Les promoteurs de régimes de retraite cherchent à se protéger contre l'inflation.
– Rohit Thomas
De son côté, Rohit Thomas observe lui aussi que les rentes indexées ont gagné en popularité ces dernières années. « Les promoteurs de régimes de retraite cherchent à se protéger contre l'inflation. Par conséquent, on constate une présence accrue des fournisseurs de rentes sur ce segment de marché », dit le PDG de BMO Assurance.
Risque réel
La rente indexée est perçue comme l’alternative aux obligations à rendement réel. Le gouvernement du Canada a cessé d'émettre ces obligations le 3 novembre 2022. Il alléguait alors une faible demande pour cette obligation offerte depuis 1991. Conçue pour prémunir les investisseurs contre l’inflation, son principal et ses coupons étaient indexés à l’indice des prix à la consommation.
Si l’inflation semble sous contrôle, des foyers ne dérougissent pas, tel le coût du logement et celui de l’épicerie. Statistique Canada a rapporté une hausse de 2,2% de l’indice des prix à la consommation (IPC) sur une période de 12 mois se terminant en octobre 2025. L’organisme fédéral fera connaître l’indice de novembre le 15 décembre. En 2024, l’IPC annuel moyen a atteint 2,4%.
Les banques centrales s’efforcent de contenir l’inflation avec leur politique monétaire. La Banque du Canada axe les siennes selon l’inflation mesurée par l’IPC global, qui s’est établi à 2,2% en novembre, comme en octobre. Elle pratique actuellement une politique monétaire accommodante : après la coupure de 0,25% annoncée le 29 octobre, elle a laissé le taux directeur à 2,25% dans sa décision du 10 décembre, après avoir amorcé l’année 2025 à 3%.

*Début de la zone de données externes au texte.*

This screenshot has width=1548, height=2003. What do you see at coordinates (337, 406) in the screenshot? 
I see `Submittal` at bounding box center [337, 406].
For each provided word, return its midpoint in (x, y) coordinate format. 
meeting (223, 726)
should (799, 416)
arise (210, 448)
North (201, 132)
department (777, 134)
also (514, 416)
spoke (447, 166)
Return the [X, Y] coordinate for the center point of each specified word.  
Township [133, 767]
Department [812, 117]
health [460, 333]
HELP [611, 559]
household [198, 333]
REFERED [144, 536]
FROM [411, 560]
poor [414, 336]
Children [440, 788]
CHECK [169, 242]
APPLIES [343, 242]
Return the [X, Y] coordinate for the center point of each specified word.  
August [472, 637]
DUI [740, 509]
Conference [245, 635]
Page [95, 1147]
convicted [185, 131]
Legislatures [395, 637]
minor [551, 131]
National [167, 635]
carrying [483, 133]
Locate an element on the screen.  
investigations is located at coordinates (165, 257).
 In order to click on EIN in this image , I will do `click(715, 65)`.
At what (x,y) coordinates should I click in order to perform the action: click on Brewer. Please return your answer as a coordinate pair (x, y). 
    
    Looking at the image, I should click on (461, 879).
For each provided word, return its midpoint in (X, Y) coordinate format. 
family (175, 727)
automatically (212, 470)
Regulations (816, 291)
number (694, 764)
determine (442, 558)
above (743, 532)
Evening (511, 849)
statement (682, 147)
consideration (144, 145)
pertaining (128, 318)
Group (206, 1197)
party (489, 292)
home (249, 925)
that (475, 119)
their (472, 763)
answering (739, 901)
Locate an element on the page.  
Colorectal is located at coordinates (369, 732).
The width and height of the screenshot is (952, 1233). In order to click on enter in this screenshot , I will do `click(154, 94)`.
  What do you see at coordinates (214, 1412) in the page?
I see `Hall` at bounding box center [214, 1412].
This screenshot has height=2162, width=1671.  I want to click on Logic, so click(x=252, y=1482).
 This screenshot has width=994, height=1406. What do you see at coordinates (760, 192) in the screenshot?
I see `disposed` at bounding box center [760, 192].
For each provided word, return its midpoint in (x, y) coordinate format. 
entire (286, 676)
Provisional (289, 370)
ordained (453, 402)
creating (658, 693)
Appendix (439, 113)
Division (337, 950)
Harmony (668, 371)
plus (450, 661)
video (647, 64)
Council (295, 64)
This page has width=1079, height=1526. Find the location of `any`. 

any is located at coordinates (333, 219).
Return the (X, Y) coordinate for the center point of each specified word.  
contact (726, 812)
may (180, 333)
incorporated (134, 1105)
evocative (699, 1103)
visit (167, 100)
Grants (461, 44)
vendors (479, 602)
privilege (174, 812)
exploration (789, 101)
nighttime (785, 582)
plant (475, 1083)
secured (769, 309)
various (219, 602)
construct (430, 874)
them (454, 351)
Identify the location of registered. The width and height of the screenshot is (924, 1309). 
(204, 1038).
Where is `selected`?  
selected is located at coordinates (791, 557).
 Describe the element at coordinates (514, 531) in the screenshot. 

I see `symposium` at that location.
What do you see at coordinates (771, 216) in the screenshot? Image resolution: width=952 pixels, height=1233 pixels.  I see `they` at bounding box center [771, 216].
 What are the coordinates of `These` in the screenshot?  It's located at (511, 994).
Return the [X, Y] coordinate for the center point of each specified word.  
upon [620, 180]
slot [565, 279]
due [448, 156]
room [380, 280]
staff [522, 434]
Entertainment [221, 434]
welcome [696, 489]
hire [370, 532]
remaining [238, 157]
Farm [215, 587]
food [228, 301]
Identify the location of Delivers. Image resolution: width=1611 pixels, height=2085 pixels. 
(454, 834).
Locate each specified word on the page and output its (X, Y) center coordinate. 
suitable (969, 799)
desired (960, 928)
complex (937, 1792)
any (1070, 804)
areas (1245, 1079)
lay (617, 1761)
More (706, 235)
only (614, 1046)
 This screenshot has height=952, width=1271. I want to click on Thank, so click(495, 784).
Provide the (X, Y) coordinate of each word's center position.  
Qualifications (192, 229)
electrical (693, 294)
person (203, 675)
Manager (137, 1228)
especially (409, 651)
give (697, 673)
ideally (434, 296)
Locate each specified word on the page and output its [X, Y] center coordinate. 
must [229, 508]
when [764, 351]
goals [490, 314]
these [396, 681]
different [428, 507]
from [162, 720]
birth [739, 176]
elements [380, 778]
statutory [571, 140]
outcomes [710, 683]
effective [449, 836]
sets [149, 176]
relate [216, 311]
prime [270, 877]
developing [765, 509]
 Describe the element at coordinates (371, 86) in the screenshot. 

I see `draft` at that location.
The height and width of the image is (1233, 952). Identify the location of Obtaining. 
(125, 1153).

Chez Mercer, Émile Alarie dit que la rente indexée est l’un des deux produits qu’utilisent le plus couramment ses clients « pour essayer de contrer les régimes qui ont une exposition au risque d'inflation ». Le deuxième se décline en différents placements alternatifs, tels les investissements en infrastructure ou en immobilier.